__Exercise instructions__.
Rewrite the stretch of the Forrest Gump review from "As we update" through "Robert Zemeckis, $329,452,287)", putting "biting" in place of "scathing".

** begin Reading text **

As we update the "Al at the Movies" section (it'll be ready as soon as The Passion of the Christ drops out of the top ten list!), a number of films previously listed there have slipped out of the top ten highest-grossing list. But since scathing movie synopses are always good for a laugh, we decided to move those movie reviews here rather than just get rid of them. Enjoy!
Forrest Gump (1994, Directed by Robert Zemeckis, $329,452,287)
It's really hard to hate Forrest Gump, the whimsical story of a southern man's life throughout the Baby Boomer generation...but we'll try! Often in the movie, Forrest (played by Tom "I must have another Oscar!" Hanks) encounters real historical figures and somehow screws up each of their lives. It's like watching an old Sherman and Peabody cartoon but with an oldies station on in the background. In the movie, we learn that because of dumb ol' Forrest, the Watergate scandal is revealed and Richard Nixon resigns from office, Elvis Presley learns how to shake his hips back and forth, and that John Lennon is inspired to write about world peace (because, you know, the Beatles never touched upon that subject before). We're sure that if the movie was made several years later, Forrest would have been manager of a Washington laundromat ("Oops, I got a bleach stain on Miss Lewinsky's dress. She probubly won't no-tice."), he would have been in charge of collecting ballot boxes in Florida ("And when I opened up my tackle box, alls I could find in it were little cards with holes next to names. Whoever that bloody Al guy is, he sure must be pop-u-lar."), and he would have been employed as a pizza delivery boy in Afghanistan ("So finally they let me into the cave to give the pizza to this man they called Something the Llama. But when I handed him the pizza and he opened the box, something funny happened. There was a big bright flash and a loud noise...and then he was gone before he could pay.")
When Al was writing the songs for his 1996 album Bad Hair Day, he seemed to have made a personal pledge to not do another "food song." So what better topic to write about than the Academy Award-winning film? Al took the hit song "Lump" by the Presidents of the United States of America and titled it (what else?) "Gump," covering everything from Forrest's brushes with presidents (real ones, not the band) to his army buddies Bubba and Lt. Dan. Al decided to make the rockin' parody the second single from Bad Hair Day and even directed a video for it. The video itself parodied scenes from both the "Lump" video (weren't there like five version of it?) and Forrest Gump. Al had Forrest (portrayed in the video by character actor Andy Comeau) "seamlessly" inserted into stock footage featuring John F. Kennedy, Richard Nixon, and an atomic explosion. The video even parodied the film that Forrest Gump beat in almost every Oscar category, Pulp Fiction.
The "Gump" song became a highly charged opening band number for 1996's Bad Hair Tour. Instead of projecting the music video on the video screen, Al went a step further and edited an awesome montage of footage from the film. Now, if only Paramount would let Al put that on the next video compilation!

** end Reading text **
** begin Data entries **

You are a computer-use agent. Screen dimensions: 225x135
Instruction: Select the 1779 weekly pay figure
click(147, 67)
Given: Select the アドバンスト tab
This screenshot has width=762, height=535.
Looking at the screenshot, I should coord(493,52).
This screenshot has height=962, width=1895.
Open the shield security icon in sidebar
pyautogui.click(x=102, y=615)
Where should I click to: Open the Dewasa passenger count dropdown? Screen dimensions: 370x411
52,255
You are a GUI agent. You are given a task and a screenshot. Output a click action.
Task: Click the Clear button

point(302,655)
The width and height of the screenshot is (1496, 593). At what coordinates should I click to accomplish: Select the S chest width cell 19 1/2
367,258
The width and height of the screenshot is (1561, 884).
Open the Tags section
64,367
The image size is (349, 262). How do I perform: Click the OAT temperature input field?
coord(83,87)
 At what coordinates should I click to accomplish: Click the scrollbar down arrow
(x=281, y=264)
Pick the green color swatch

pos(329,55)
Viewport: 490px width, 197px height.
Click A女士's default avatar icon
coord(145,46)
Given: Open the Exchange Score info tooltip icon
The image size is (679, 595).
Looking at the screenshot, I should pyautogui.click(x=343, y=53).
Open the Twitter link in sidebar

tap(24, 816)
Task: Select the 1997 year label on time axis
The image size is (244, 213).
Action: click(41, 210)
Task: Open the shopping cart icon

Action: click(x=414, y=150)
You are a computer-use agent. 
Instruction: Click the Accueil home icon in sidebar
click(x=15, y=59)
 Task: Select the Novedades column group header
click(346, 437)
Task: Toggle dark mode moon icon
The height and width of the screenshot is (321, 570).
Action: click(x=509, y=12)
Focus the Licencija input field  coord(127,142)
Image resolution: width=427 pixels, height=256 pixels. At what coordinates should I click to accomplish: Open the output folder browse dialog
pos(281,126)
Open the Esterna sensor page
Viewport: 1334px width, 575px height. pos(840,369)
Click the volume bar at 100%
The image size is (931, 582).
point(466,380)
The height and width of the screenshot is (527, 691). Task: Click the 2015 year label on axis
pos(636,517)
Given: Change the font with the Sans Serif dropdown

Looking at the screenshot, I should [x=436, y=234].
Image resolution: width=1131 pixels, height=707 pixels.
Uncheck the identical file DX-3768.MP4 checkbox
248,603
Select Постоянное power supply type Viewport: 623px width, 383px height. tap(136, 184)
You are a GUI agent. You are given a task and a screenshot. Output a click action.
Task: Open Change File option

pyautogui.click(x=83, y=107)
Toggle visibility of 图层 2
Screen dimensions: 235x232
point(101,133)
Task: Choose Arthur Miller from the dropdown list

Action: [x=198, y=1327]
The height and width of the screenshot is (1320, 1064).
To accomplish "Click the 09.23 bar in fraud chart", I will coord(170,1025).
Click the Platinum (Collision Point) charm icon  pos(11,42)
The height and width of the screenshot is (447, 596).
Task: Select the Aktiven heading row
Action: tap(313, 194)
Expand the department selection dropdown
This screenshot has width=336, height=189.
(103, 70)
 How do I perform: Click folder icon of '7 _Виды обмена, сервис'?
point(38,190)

** end Data entries **

__Final result__.
As we update the "Al at the Movies" section (it'll be ready as soon as The Passion of the Christ drops out of the top ten list!), a number of films previously listed there have slipped out of the top ten highest-grossing list. But since biting movie synopses are always good for a laugh, we decided to move those movie reviews here rather than just get rid of them. Enjoy!
Forrest Gump (1994, Directed by Robert Zemeckis, $329,452,287)